The Stonewall Brigade argues in a lawsuit filed in Roanoke federal court on Thursday that their constitutional free expression rights have been violated.
"When someone says 'we're not going to allow you to express yourself because we don't like what you have to say,' that's a subjective determination, and that's not allowable under the First Amendment," Brigade Commander Brandon Dorsey said.The city stands by its decision.
Lexington City Manager Jon Ellestad, said the flag ban intended to stop the light poles from being used as a public forum and reserve them for city use only.
"Much of the complaint we received from the community was the perception by a number of people that the Confederate flag is associated with slavery, and they did not want to have the community portrayed that way," Ellestad said.The Rutherford Institute, supporters of religious bigotry in the guise of liberty, is taking the case.

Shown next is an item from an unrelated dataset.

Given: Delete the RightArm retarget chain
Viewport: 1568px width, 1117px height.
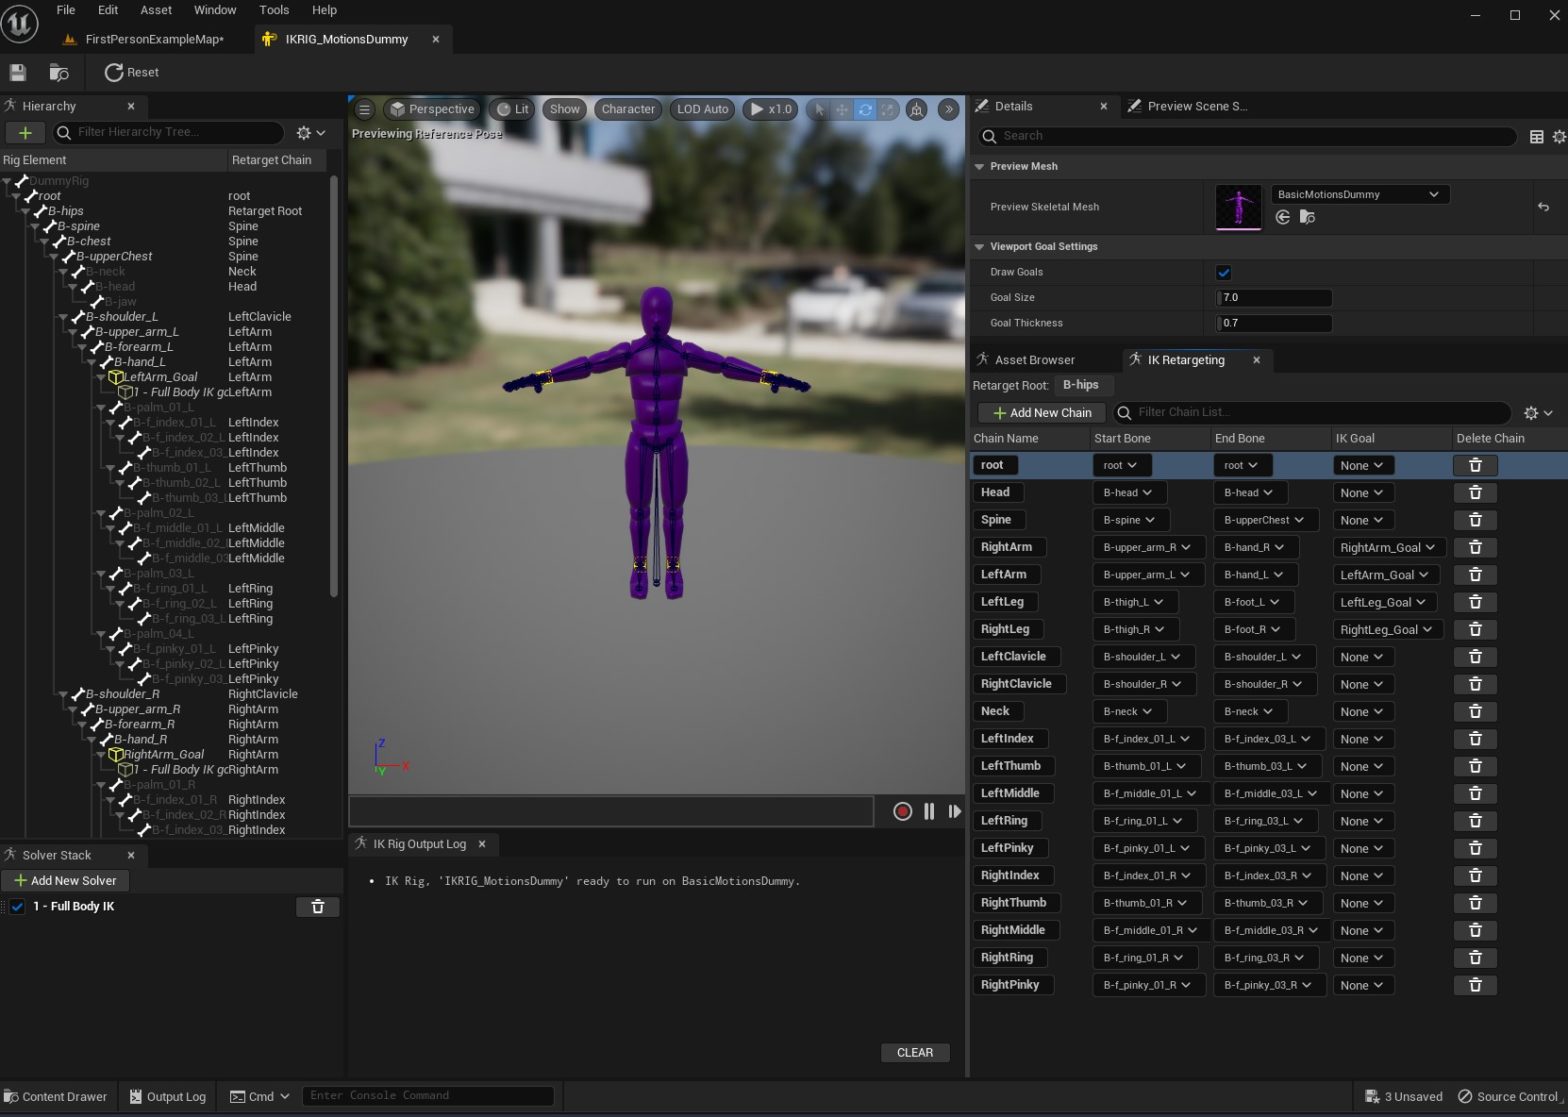Looking at the screenshot, I should [x=1474, y=547].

“The First Amendment was penned by the Framers of the Constitution to protect our ideas and speech, both the popular and the unpopular,” stated John W. Whitehead, president of The Rutherford Institute. “The issue here is not whether the Confederate flag should be displayed but whether we, as Americans, remain committed to the idea of free speech. If we allow the censoring of something simply because it may be controversial, we open the door for the government to discard anything deemed disturbing or offensive.”Freedom of speech has limits, so crying fire in a crowded theater is not protected speech. One cannot take advantage of the First Amendment to avoid prosecution for fomenting a riot. Flying the Confederate Flag is a strong statement, one that has the potential to stir up a riot. It is not simple speech, it is hate speech.
Do the Sons of Confederate Veterans have a right to exist and to fly a flag of sedition? Yes and yes. But that does not mean that they have the right to use public land and facilities to exhibit their flag of historic animosity. It is past time for all of us in the United States to move beyond racism and drop the old symbols of subjugation.